Abstract

Results from many laboratories, including our own, support the following view of the status of renal blood flow (RBF) in acute renal failure (ARF). During the initiation phase of virtually all forms of experimental ARF, RBF appears to be substantially decreased. The mechanisms for the decrease in RBF vary depending on the model employed. However, we have shown that changes in cardiac output are involved in both HgCl2 and glycerol models of ARF. The degree to which the decreased RBF contributes to the impaired glomerular filtration rate (GFR) characterizing the initial phase of ARF also depends on the particular model that is studied. In terms of the maintenance phase of ARF, out studies show that total RBF is essentially normal in both glycerol and HgCl2 models of ARF. A general consensus exists that RBF is not related to the decreased GFR in the maintenance phase of ARF, regardless of the model of ARF employed.
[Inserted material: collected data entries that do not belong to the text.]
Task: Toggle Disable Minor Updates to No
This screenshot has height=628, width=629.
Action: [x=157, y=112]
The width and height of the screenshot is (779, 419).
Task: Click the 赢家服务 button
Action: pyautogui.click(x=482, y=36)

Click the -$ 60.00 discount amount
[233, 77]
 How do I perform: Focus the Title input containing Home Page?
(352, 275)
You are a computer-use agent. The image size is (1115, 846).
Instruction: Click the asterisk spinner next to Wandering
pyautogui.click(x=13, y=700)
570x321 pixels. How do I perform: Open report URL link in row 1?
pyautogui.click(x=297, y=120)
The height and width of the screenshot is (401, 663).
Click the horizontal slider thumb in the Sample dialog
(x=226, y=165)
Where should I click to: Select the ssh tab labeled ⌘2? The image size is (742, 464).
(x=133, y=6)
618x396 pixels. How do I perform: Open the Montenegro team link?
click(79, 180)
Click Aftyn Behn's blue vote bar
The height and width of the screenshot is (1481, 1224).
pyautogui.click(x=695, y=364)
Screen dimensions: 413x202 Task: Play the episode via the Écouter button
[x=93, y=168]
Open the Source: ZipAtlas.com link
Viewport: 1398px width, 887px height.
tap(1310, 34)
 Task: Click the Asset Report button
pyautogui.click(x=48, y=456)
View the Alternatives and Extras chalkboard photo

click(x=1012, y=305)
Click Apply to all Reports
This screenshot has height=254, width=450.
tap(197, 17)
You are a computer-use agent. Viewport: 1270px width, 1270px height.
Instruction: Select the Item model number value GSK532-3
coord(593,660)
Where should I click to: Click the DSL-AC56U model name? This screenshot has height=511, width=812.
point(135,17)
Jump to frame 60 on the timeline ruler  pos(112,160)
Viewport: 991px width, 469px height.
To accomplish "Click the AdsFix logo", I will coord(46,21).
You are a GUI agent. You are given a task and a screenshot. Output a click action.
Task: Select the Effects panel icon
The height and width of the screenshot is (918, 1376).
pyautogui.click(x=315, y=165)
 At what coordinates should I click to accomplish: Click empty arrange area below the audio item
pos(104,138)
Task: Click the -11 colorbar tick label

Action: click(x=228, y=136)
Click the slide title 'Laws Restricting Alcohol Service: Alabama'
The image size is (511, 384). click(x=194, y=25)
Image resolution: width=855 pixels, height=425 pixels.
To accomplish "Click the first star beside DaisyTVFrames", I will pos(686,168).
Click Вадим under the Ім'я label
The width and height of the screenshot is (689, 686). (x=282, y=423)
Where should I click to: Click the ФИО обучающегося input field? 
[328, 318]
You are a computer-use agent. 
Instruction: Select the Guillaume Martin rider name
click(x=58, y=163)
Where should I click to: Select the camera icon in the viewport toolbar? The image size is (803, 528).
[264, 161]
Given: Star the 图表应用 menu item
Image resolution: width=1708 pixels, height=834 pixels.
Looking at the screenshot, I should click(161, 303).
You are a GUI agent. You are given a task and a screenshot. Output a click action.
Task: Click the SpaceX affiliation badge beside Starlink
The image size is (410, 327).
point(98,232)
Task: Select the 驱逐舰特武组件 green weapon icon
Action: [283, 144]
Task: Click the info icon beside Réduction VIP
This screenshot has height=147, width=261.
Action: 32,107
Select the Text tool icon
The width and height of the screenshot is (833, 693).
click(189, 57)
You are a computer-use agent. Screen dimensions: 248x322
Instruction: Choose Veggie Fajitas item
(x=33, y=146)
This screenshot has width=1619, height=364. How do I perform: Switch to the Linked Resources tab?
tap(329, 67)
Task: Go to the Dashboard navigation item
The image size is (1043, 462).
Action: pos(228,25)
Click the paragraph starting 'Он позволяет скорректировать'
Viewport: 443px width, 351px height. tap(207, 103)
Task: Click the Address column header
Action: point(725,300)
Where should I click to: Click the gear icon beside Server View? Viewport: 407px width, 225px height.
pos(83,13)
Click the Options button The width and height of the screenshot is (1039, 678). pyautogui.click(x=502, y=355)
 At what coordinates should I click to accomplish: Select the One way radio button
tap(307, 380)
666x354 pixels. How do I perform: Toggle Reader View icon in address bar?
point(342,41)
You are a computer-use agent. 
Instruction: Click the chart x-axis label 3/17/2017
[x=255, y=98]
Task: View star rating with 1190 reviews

Results from this laboratory suggest, however, that a hemodynamic mechanism may still contribute to the decreased filtration in ARF despite the dissociation between total RBF and GFR. This mechanism may involve an increase in preglomerular resistance, either alone or in association with a decrease in postglomerular resistance. An extensive amount of research has been performed on the renal circulation in ARF over the past two decades. It appears that this research has basically confirmed Ole Munck's impression of the role of renal blood flow in the pathophysiology of ARF.